Archive for Wednesday, November 25, 2009

Family farm business grows internationally

David Lee, right, of Bonner Springs, and Kyle Sodoma assemble a precision vacuum planter at Monosem Inc., in Edwardsville. Monosem was founded by Tony Bakker in 1980 and now sells its farm equipment worldwide to North and Central America, Mexico, Canada, Australia and China.

David Lee, right, of Bonner Springs, and Kyle Sodoma assemble a precision vacuum planter at Monosem Inc., in Edwardsville. Monosem was founded by Tony Bakker in 1980 and now sells its farm equipment worldwide to North and Central America, Mexico, Canada, Australia and China.

November 25, 2009

While their equipment may not be used in Kansas, Monosem Inc. is making quite the name for itself worldwide from its Edwardsville location.

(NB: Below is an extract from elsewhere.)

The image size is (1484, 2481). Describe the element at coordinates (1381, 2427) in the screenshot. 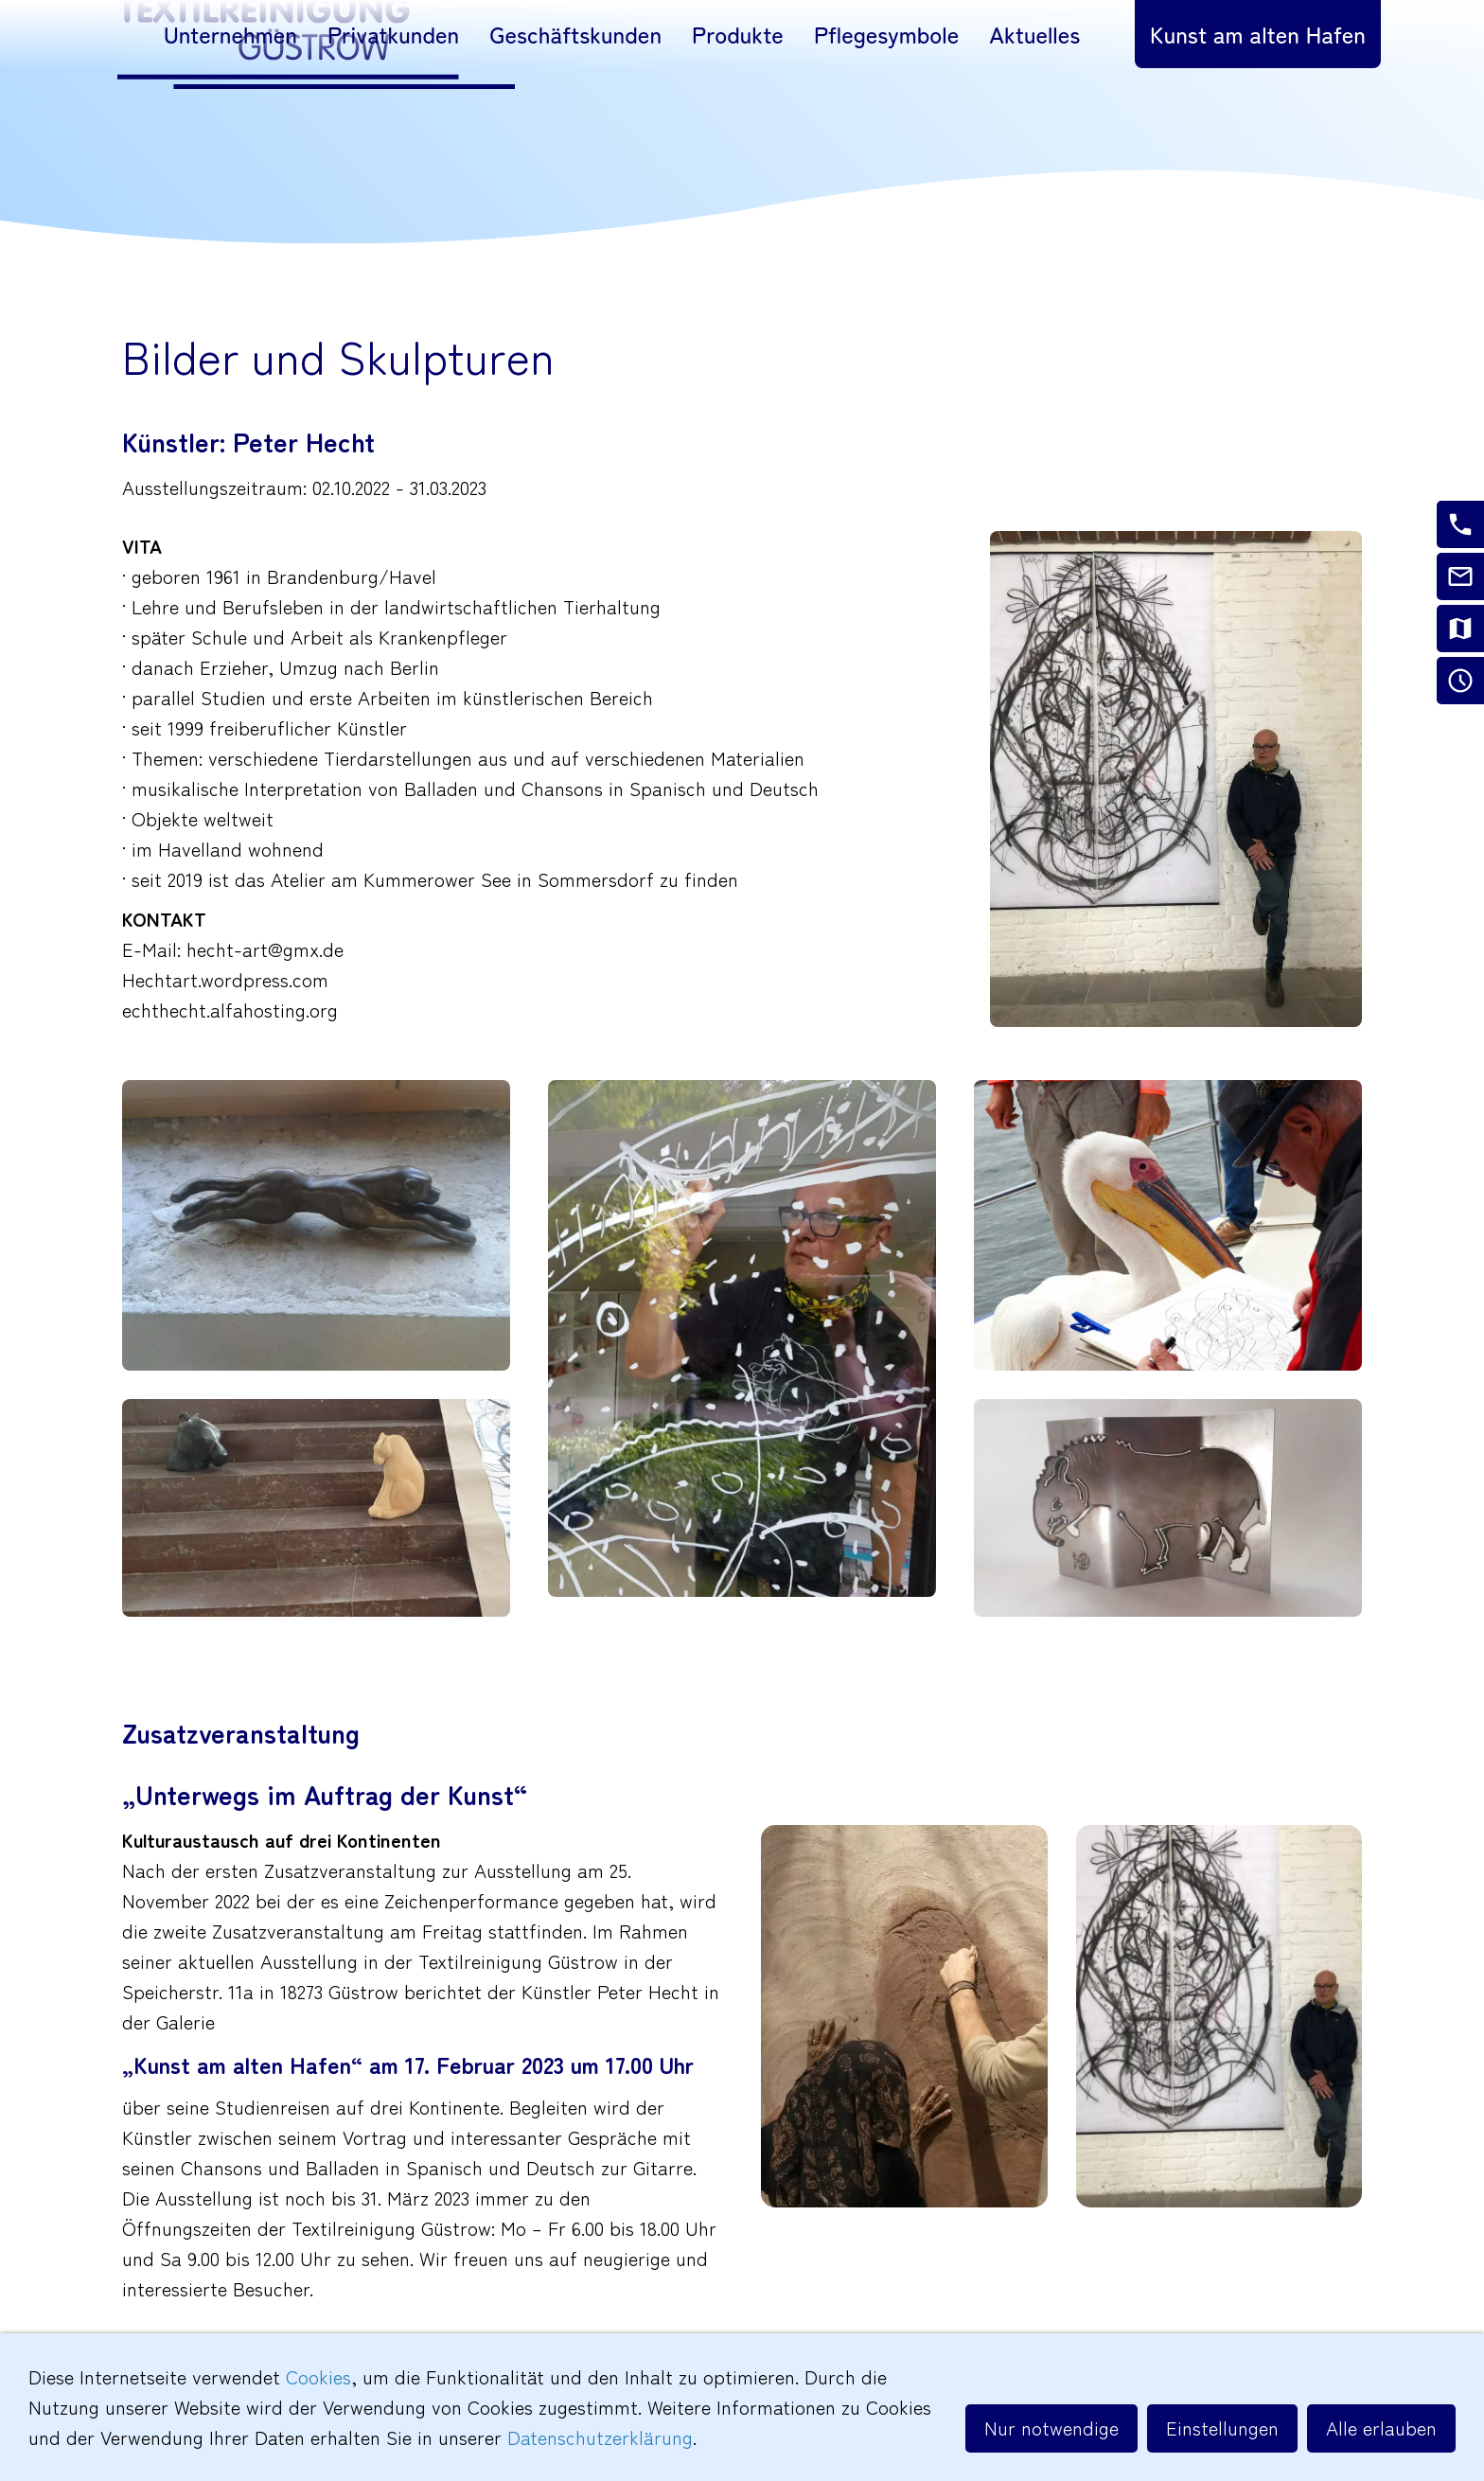

I see `Alle erlauben` at that location.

Monosem, located at 1001 Blake, manufactures and assembles precision vacuum planters.

Monosem’s machines, which were the first of their kind to be sold in the United States, use a special technology that allows farmers to plant their seeds in a more precise way, ensuring a better crop.

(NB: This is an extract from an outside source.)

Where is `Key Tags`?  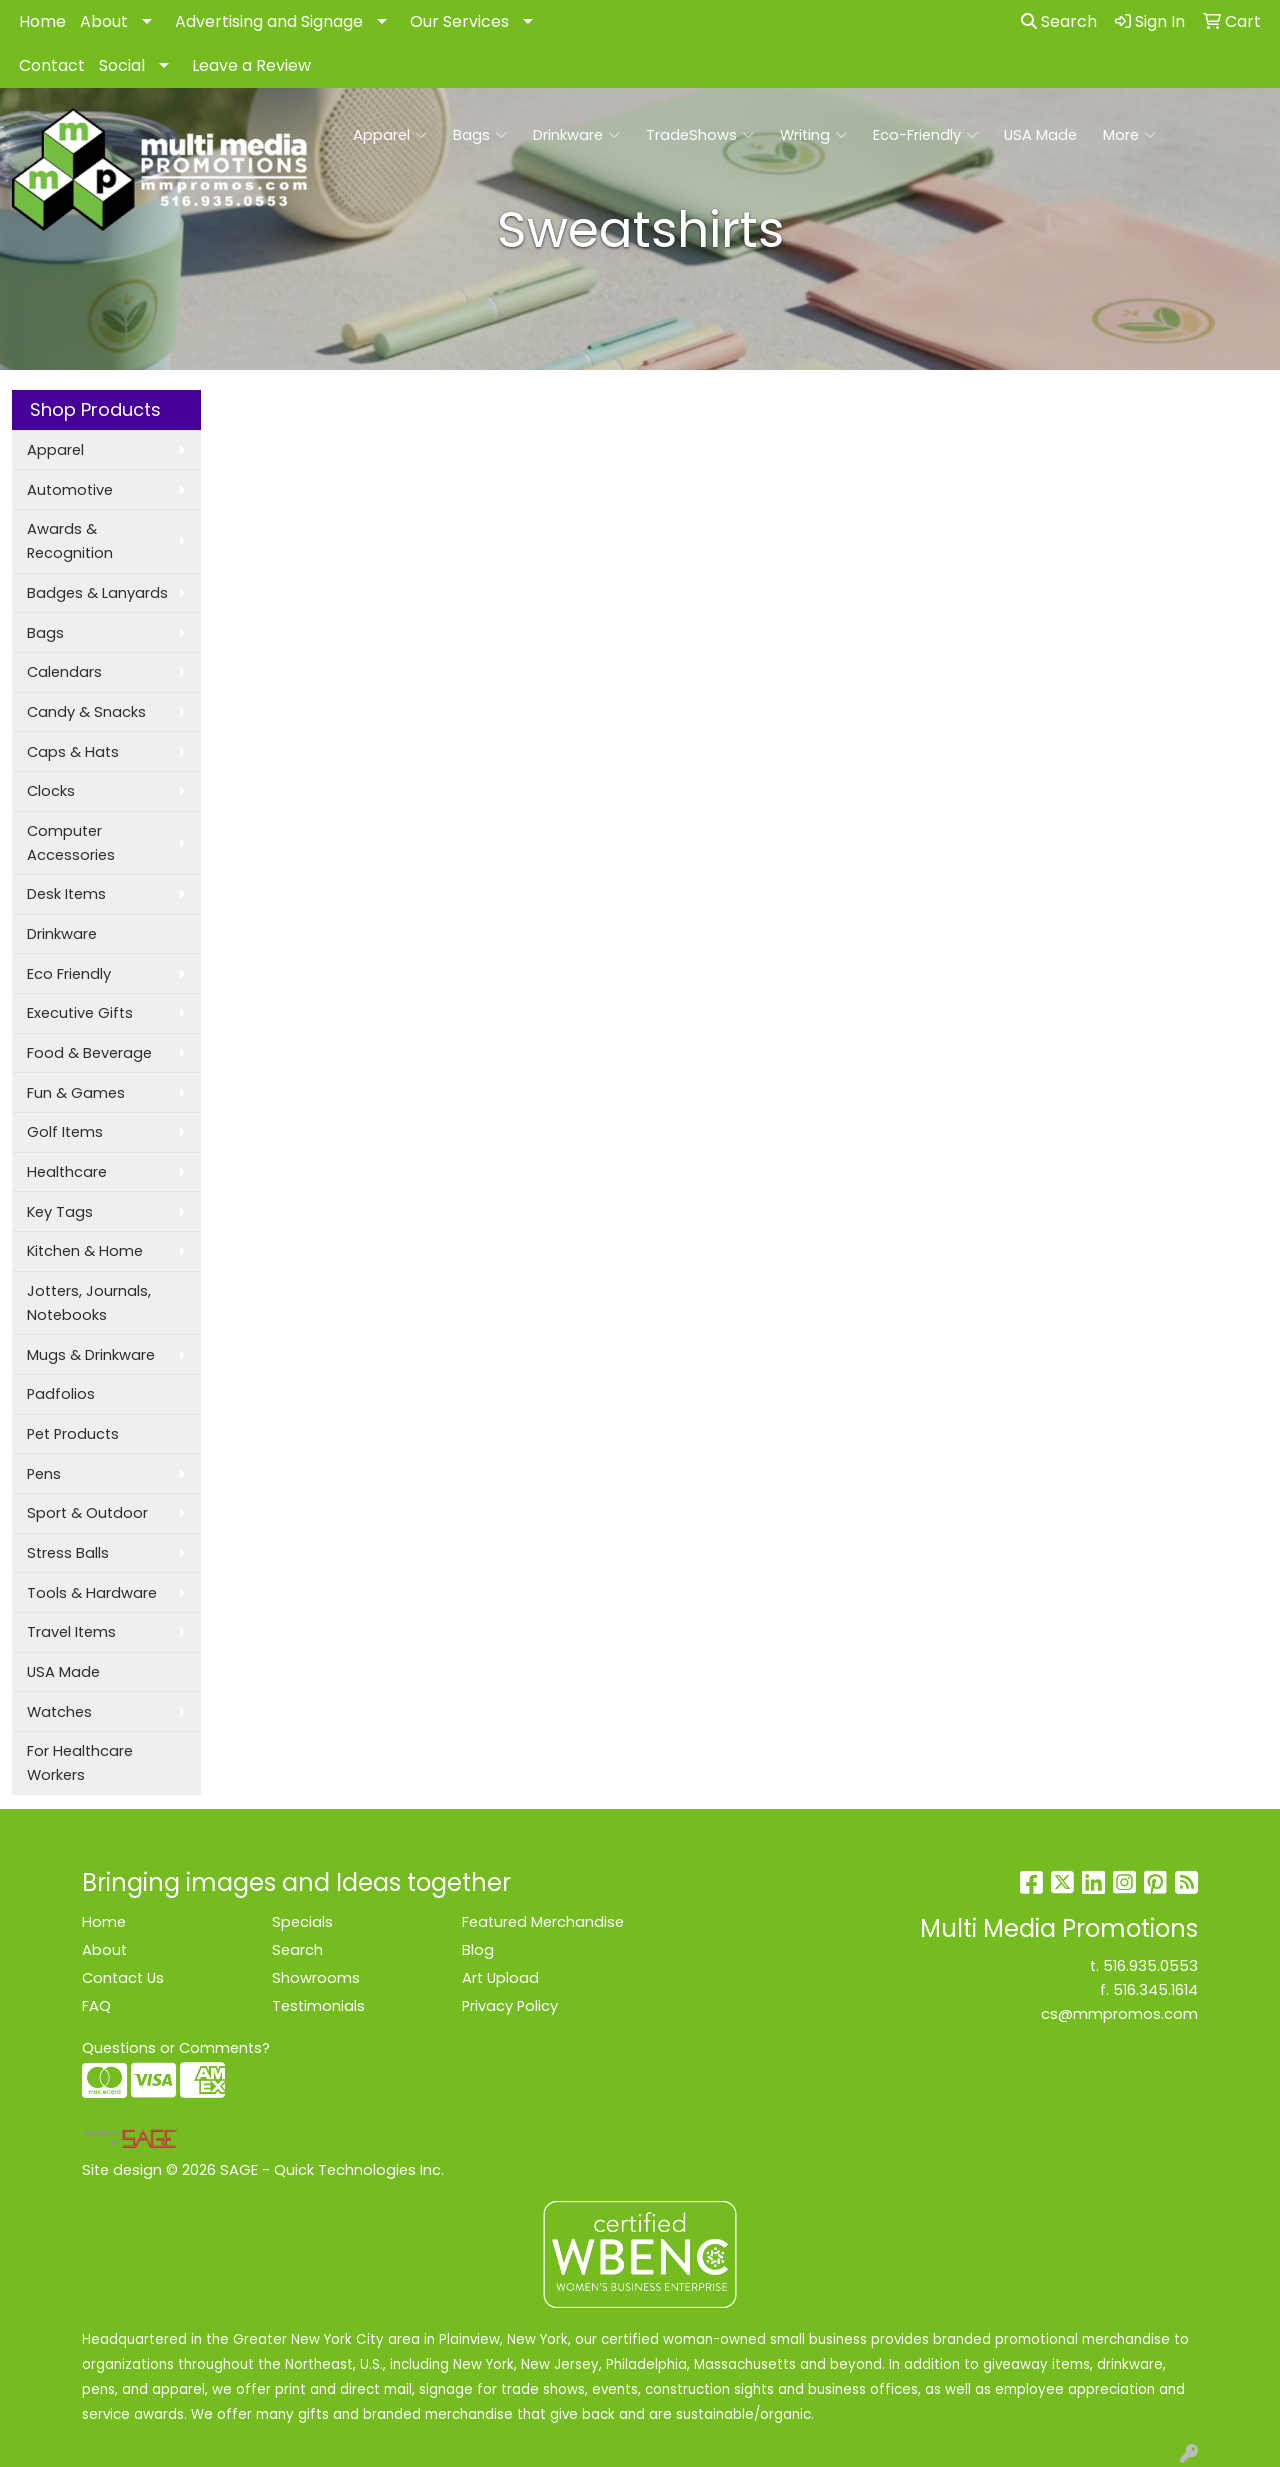
Key Tags is located at coordinates (60, 1212).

Tony Bakker, who is originally form Holland, started the company in 1980. With his past based in Europe, Bakker first became an importer of French machinery and began changing the equipment for use in the U.S. market.

The business eventually transitioned into engineering and manufacturing its own equipment.

The current group of 33 employees moved from Lenexa to Edwardsville a little more than a year ago in October 2008. The family-run business includes Tony and his wife Sandy, as well as three daughters.

Most of the work done at the Edwardsville location involves assembly, with parts being outsourced. Sandy said 50 percent of the company’s parts still come from France, which is where the company got its namesake.

“Mono,” which means single, and “semoir,” which means “to plant” in French, was combined to create Monosem, with a literal translation of “single planter.”

This name fits with the way the Monosem equipment operates in that a single seed is vacuumed up a tube and suctioned to a steel plate, where it is then planted in the ground in a precise location.

Unlike big-name farm equipment providers such as John Deere, Sandy said, the Monosem equipment was mainly used for specialty crops, such as tomatoes, peanuts and sweet corn.

Precision is required in these fields, she said, because the seed is much more expensive and farmers cannot afford to waste any with traditional gravity driven planters that just drop the seed in various groups and locations.

Although Kansas isn’t known for growing these specialty crops, Monosem sells equipment all across North and Central America, Mexico, Canada, Australia and China. In fact, Tony says one-third of the company’s equipment is sold abroad.

The company’s roots in the specialty market have helped it become a big name in farm equipment and have also helped the company sustain business in tough economic times, Sandy said.

“We’ve seen a slow down but not nearly what other businesses are seeing,” she said. “We’re back to where we were two years ago after growing so much.”

Each machine ordered by a farmer is made to that farmer’s needs and specifications.

In addition, Sandy said the business has continued to invent new equipment with its Twin-Row, Sync-Row and Monoshox systems holding several patents.

“We’re always coming up with new ideas,” Sandy said. “We have to.”